Énoncé
Relevez dans l'extrait à lire chacune des sommes d'argent chiffrées qui y figurent, dans leur ordre d'apparition.

Le secrétaire général de la présidence de la République demande au Garde des Sceaux «d’en informer le président du Tribunal criminel spécial, le procureur général près ledit tribunal et le ministre des Finances, en vue de la mise en œuvre des modalités pratiques de reversement au Trésor public du corps du délit cantonné dans les comptes bancaires de l’intéressé, au montant arrêté par le juge d’instruction et de [lui] rendre compte de [ses] diligences, pour la très haute information du chef de l’Etat». le contenu de la correspondance, jugé improbable pour de nombreux citoyens, est depuis au centre des discussions dans de nombreux ménages.
La correspondance de M. Ngoh Ngoh n’est pourtant pas surprenante pour les habitués du TCS. Voici un peu plus d’un an que le parquet essaie d’obtenir que le tribunal ordonne la lavée des scellés dans les comptes bancaires de l’ancien ministre de l’Eau et de l’Energie afin de lui permettre de restituer les sommes d’argent mis à sa charge dans le procès qui l’oppose en compagnie de M. Jean William Sollo, son successeur à la Camwater, devant le TCS.
Mardi, 26 janvier dernier, soit quelques jours avant que la lettre de M. Ngoh Ngoh fuite sur les réseaux sociaux, le parquet a renouvelé ses réquisitions dans ce sens au cours de l’audience réservée au procès des deux anciens dirigeants de la Camwater. Invité à faire ses observations sur une demande de jonction de procédure introduite par l’homme d’affaires Stanislas Atangana. Le concerné est en jugement pour un supposé détournement de la somme de 1,3 milliard de francs perçu au titre d’honoraire à la Camwater entre 2013 et 2015 pour des prestations qualifiées de fictives par l’accusation. Le problème : ces faits sont en examen devant deux collégialités des juges de la juridiction d’exception et font partie des griefs reprochés M. Sollo poursuivi pour complicité des faits déplorés.
Ouverture des scellés
Mais le ministère public a un temps esquivé le sujet préférant « réitérer » son réquisitoire présenté le 9 juin 2020 concernant l’offre de restitution de la somme de 1,2 milliard de francs formulée par M. Atangana Kouna, le 26 novembre 2019. En effet, les avocats de l’ancien ministre avaient introduit une requête portant « mainlevée partielle » sur les comptes bancaires de leur client saisis peu avant son inculpation. Cette démarche devrait lui permettre de « restituer le corps du délit », préalable à une demande d’arrêt des poursuites. Les avocats de l’ancien membre du gouvernement expliquent qu’il se trouve incapable de restituer autrement, parce que ses biens avaient été saisis et bloqués par le juge d’instruction. Afin de matérialiser la restitution du montant imputé à l’ex-ministre, ce dernier avait, d’une part, signé le 23 septembre 2019 au profit de l’Etat un ordre de virement d’un montant de 125 millions de francs, un montant à retirer dans son compte bancaire domicilié à la BGFI Bank. Il propose en outre le prélèvement de la somme de 1,1 milliard de francs dans un coffre-fort loué dans la même banque.

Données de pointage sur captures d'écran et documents

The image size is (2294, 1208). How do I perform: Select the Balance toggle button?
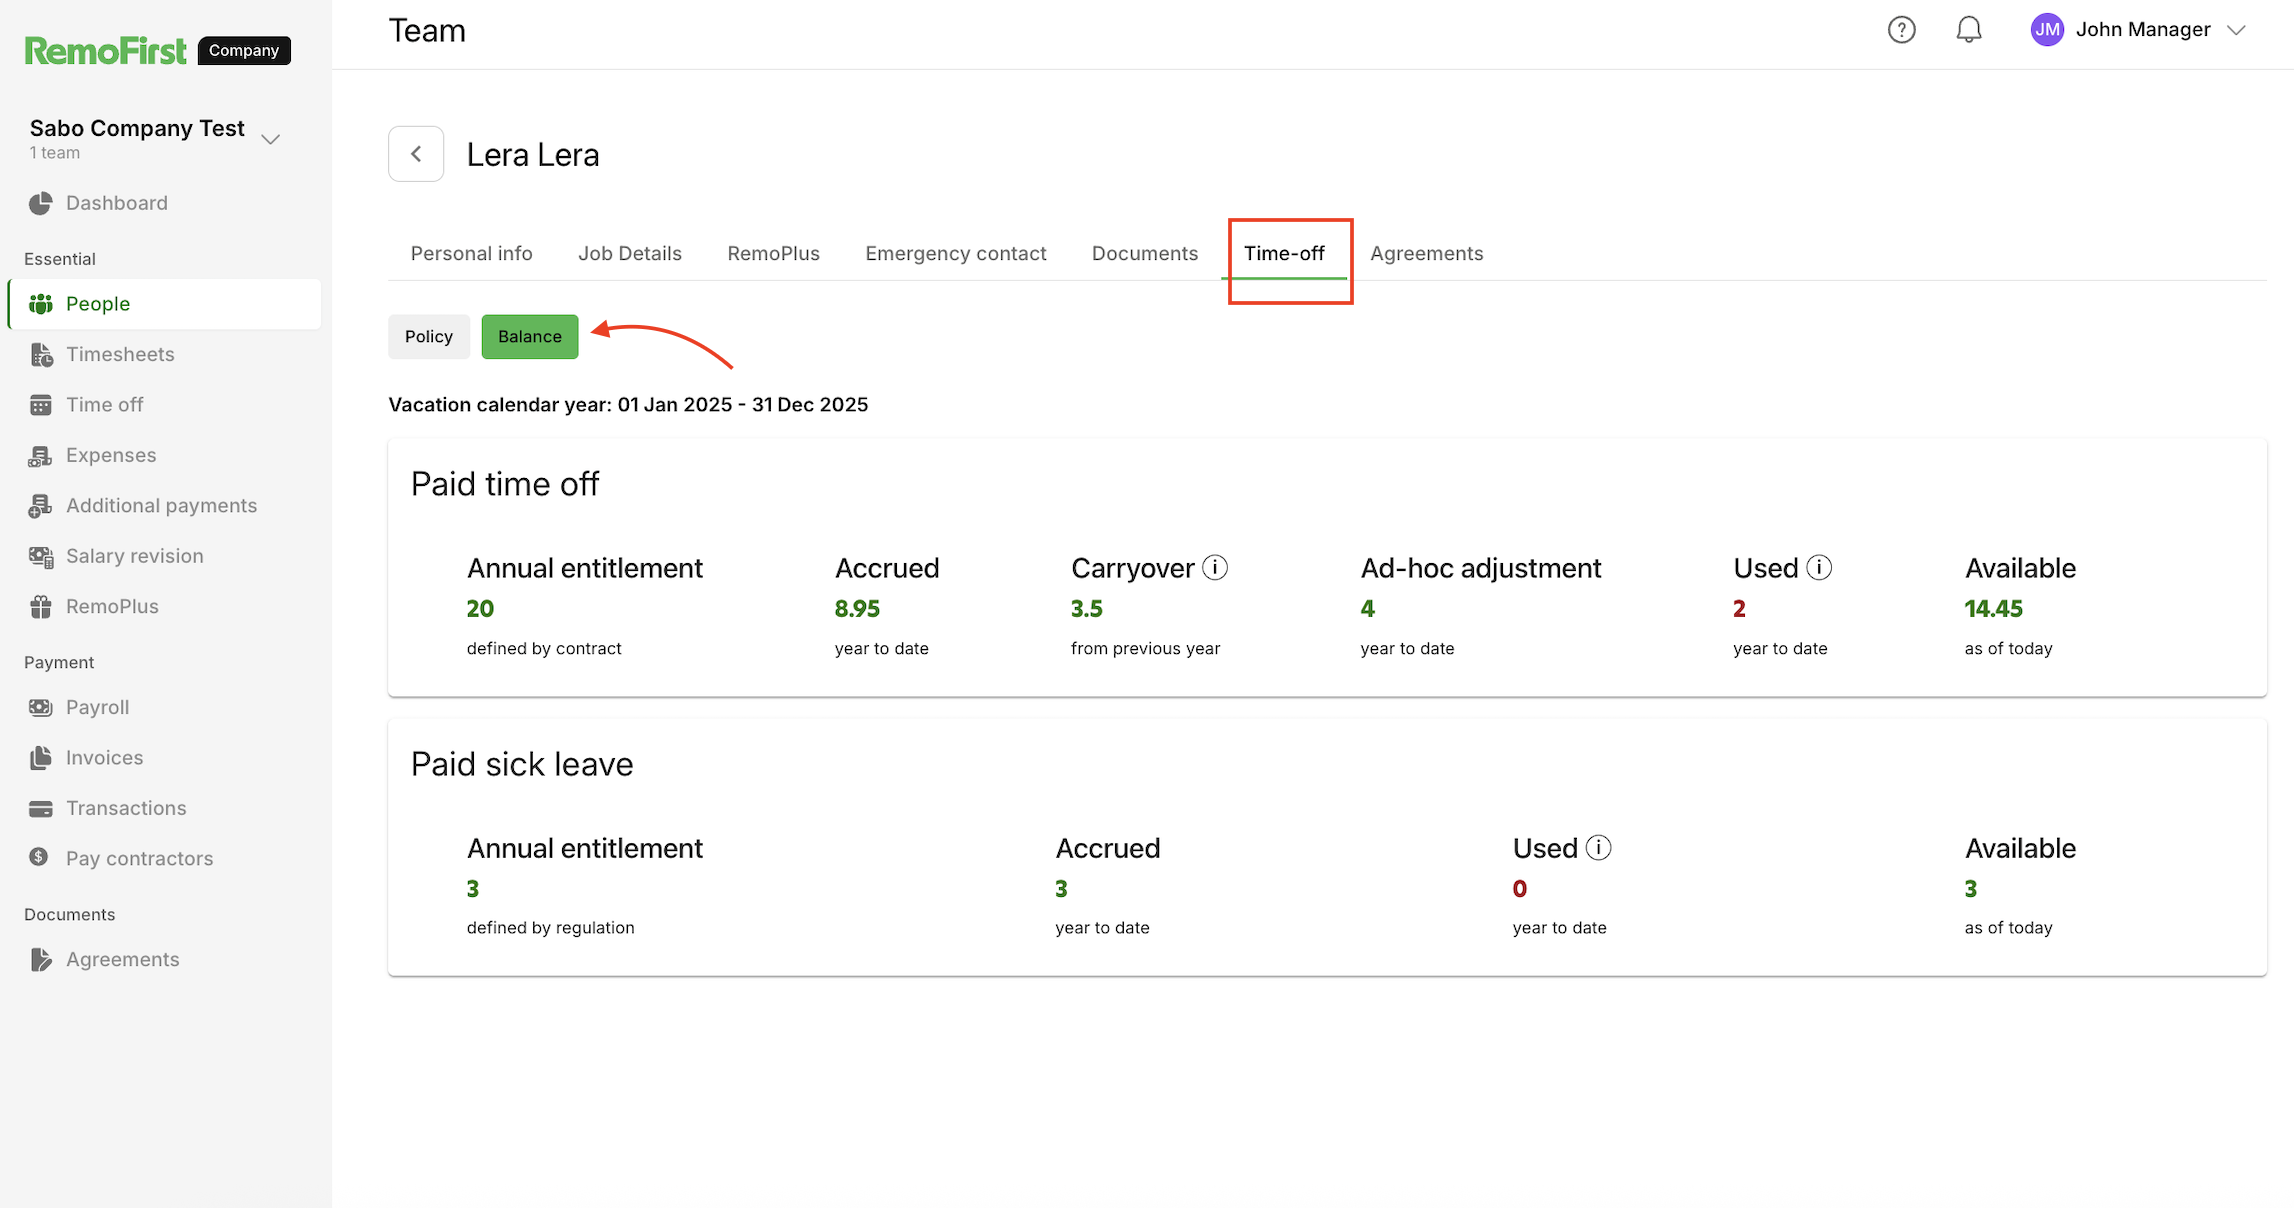(x=529, y=337)

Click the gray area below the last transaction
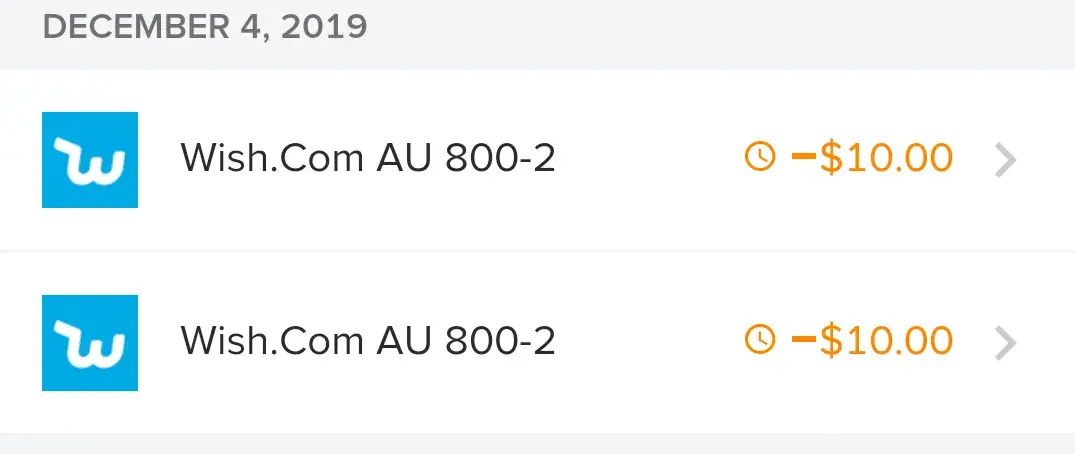pyautogui.click(x=537, y=444)
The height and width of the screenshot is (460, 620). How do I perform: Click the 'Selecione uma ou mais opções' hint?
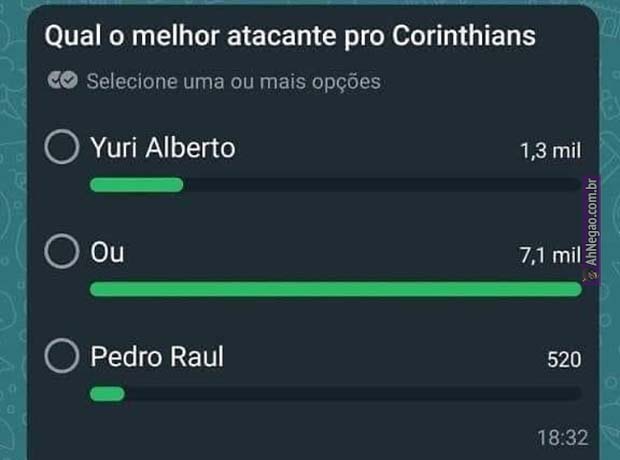coord(233,82)

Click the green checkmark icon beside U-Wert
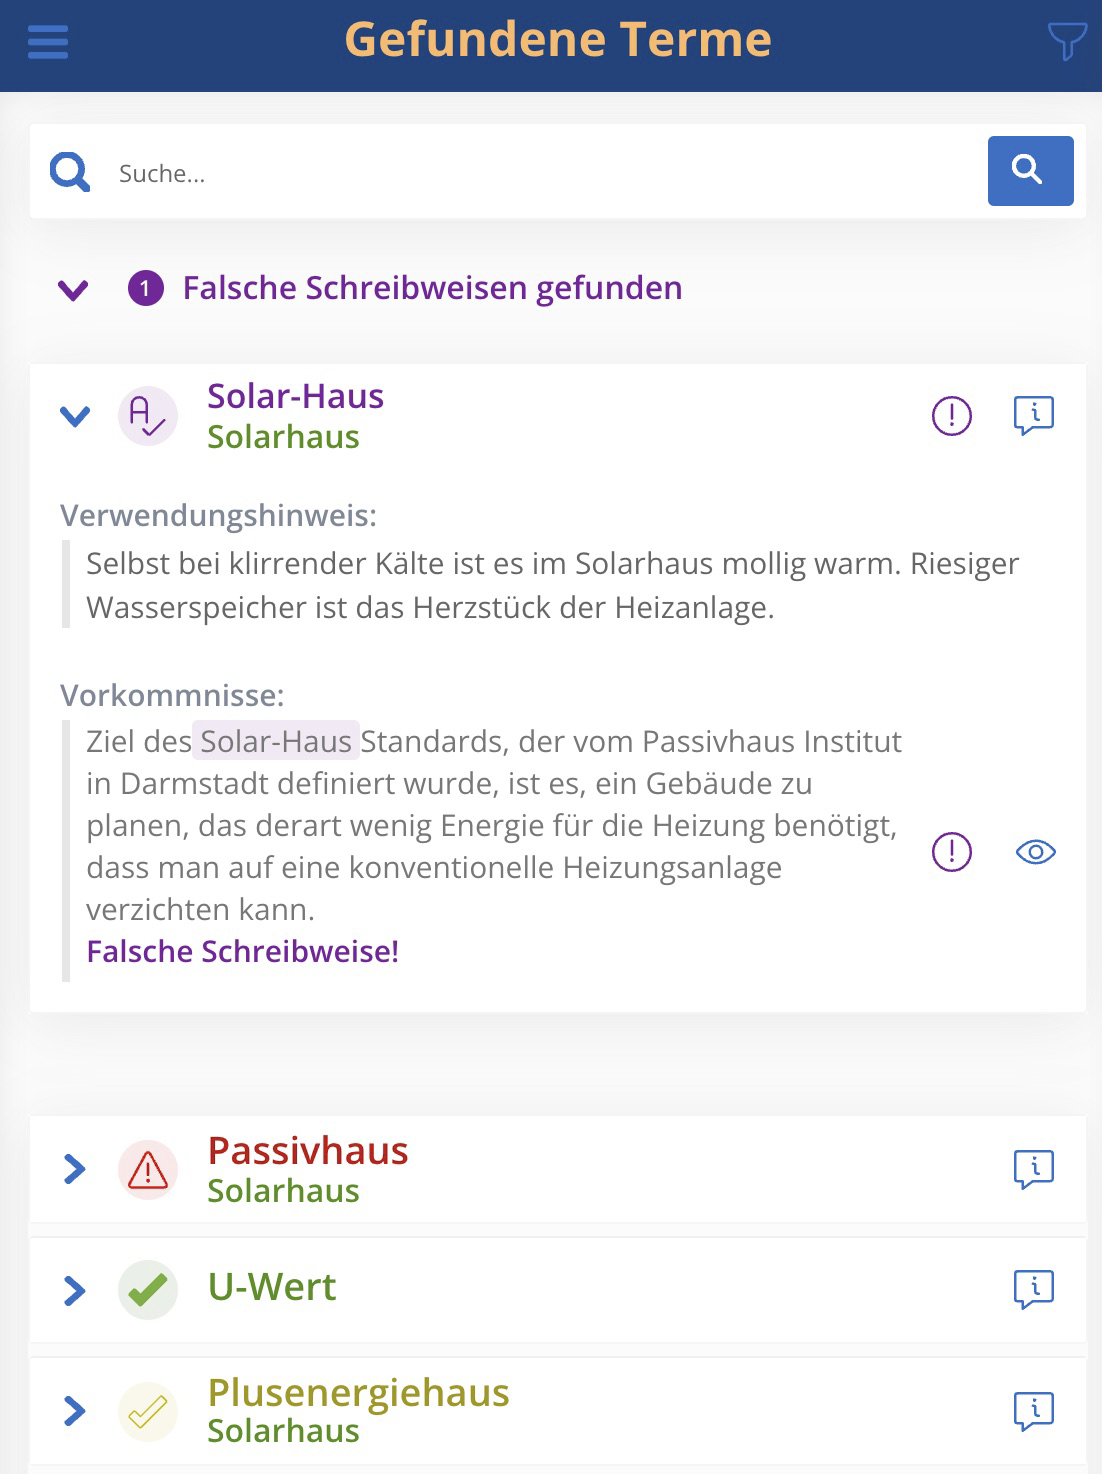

Résultat attendu
- 1,3 milliard de francs
- 1,2 milliard de francs
- 125 millions de francs
- 1,1 milliard de francs